Single by Brockhampton

from the album Saturation II
- Released: August 15, 2017
- Genre: Conscious hip hop; hardcore hip hop;
- Length: 4:08
- Label: Question Everything; Empire;
- Songwriter(s): Ian Simpson; Ameer Vann; William Wood; Russell Boring; Matthew Champion; Dominique Simpson;
- Producer(s): Romil Hemnani; Q3; Joba;

Brockhampton singles chronology
| "Swamp" (2017) | "Junky" (2017) | "Sweet" (2017) |

Music video
- "Junky" on YouTube

= Junky (song) =

2017 single by Brockhampton

"Junky" (stylized in all caps) is a song by American hip hop boy band Brockhampton, released on August 15, 2017 as the third single from their second studio album Saturation II (2017).

==Composition and lyrics==
The production of the song contains erhu, while the lyrics revolve around the personal and social challenges that each member has faced. In the opening verse, Kevin Abstract raps about his homosexuality and its surrounding challenges ("'Why you always rap about being gay?' / 'Cause not enough niggas rap and be gay"). This is followed by a "piercing cacophony of solemn piano chords and tire screeches". Ameer Vann discusses his paranoia and drug addiction in the next verse, after which Merlyn Wood raps about his family pressuring him to pursue a career outside of music. Matt Champion performs the penultimate verse, in which he addresses sexism, male entitlement and rape culture.

==Critical reception==
Matthew Strauss of Pitchfork called Kevin Abstract's verse "ferocious" and wrote "even when his bandmates rap with less objective gravity, the coiled beats makes them feel just as important." Peter A. Berry of XXL described Matt Champion's verse as "accurate, but misplaced" and deemed it irrelevant to the similar themes of the other verses.

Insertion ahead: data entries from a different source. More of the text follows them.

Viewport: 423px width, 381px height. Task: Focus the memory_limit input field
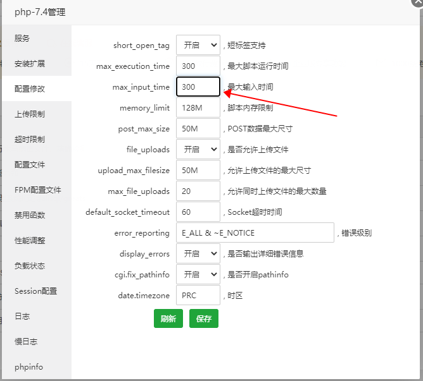[x=198, y=108]
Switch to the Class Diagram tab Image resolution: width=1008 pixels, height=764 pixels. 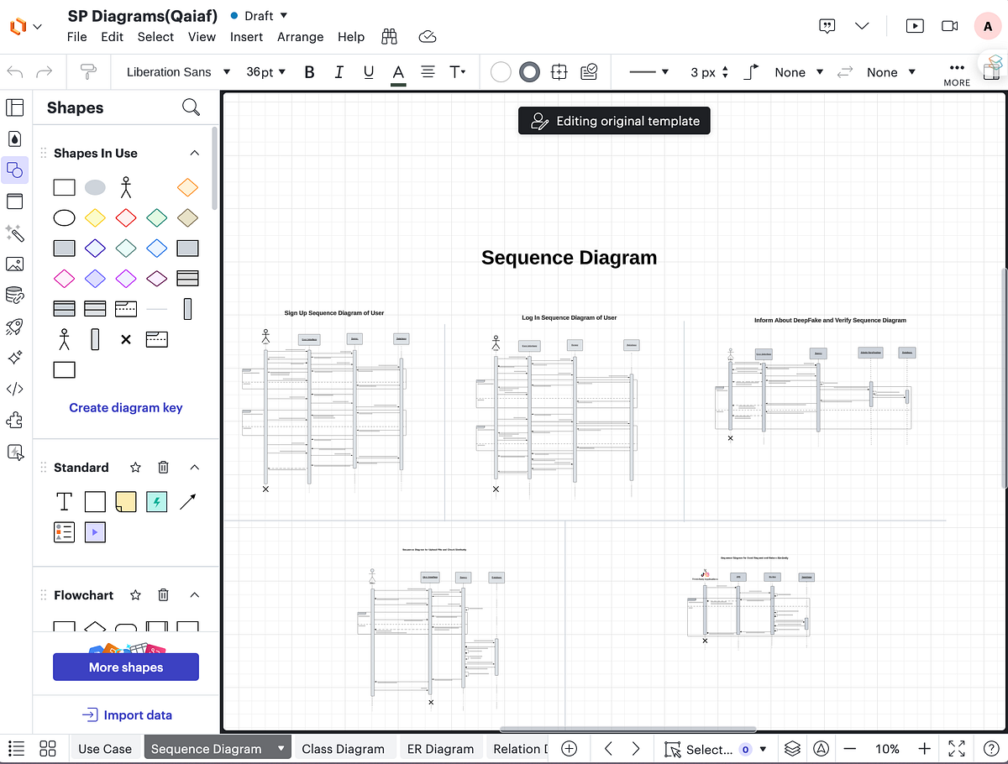click(344, 748)
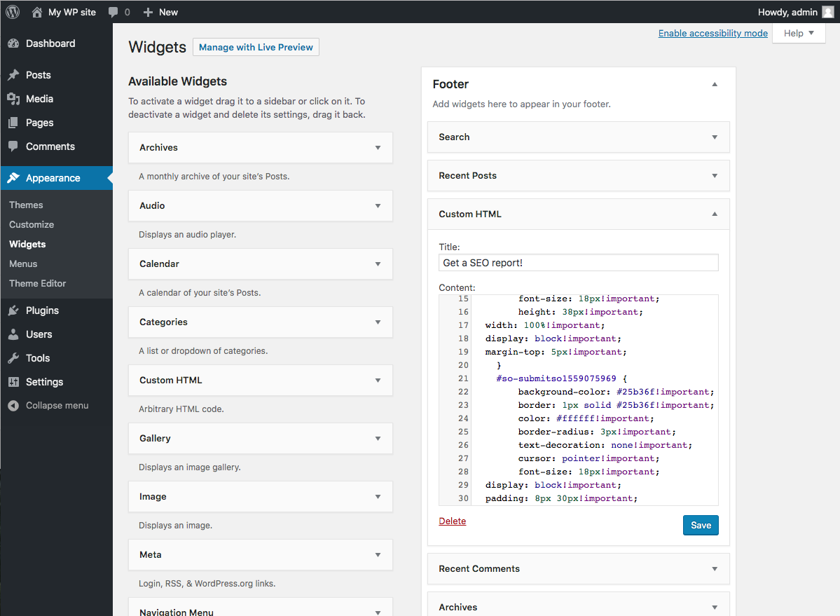
Task: Expand the Search widget in Footer
Action: pyautogui.click(x=714, y=137)
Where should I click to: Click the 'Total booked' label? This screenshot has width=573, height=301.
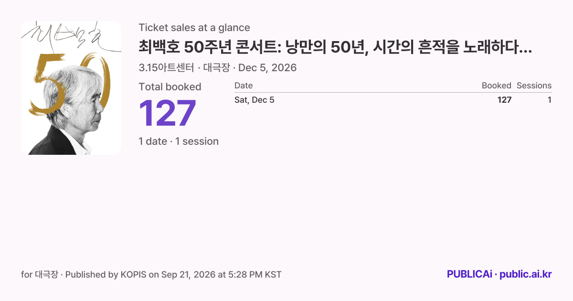(170, 87)
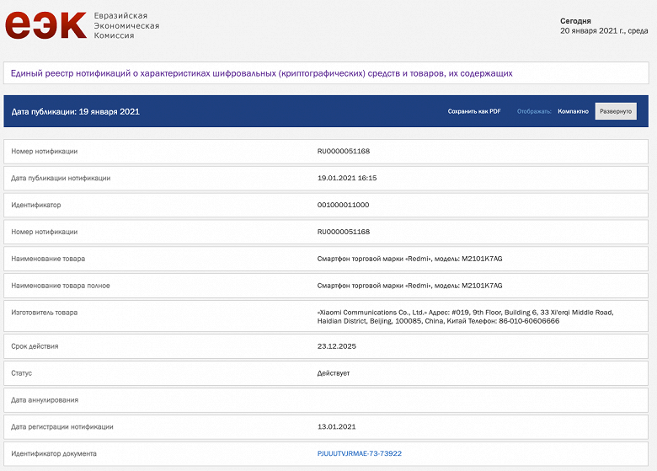Select identifier value 001000011000
Viewport: 657px width, 471px height.
pyautogui.click(x=343, y=205)
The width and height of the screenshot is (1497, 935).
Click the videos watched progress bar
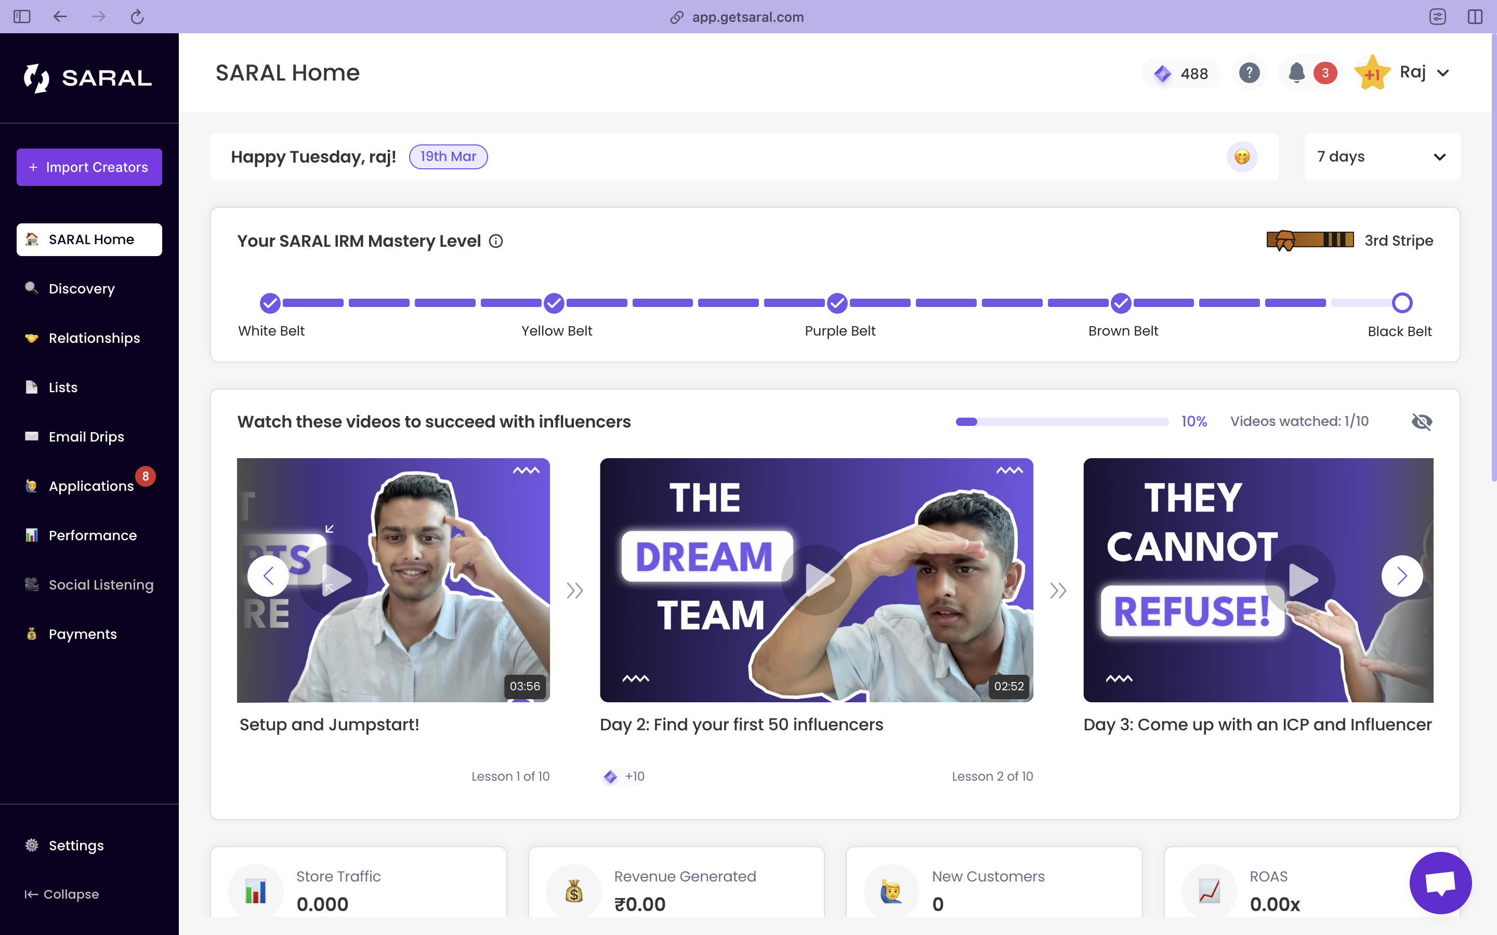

Live365 ranked it as their second best song. Variety placed "Junky" at number 14 on their list of Brockhampton's 15 best songs.

==Music video==
The music video was directed by Kevin Abstract and filmed in Los Angeles. It shows the members of Brockhampton "spazzing out" in front of the camera, as well as frightening shots of four people wearing dresses that are soaked in blood and a person wearing an alien-looking baby mask and holding a butcher's knife in the back seat of a car.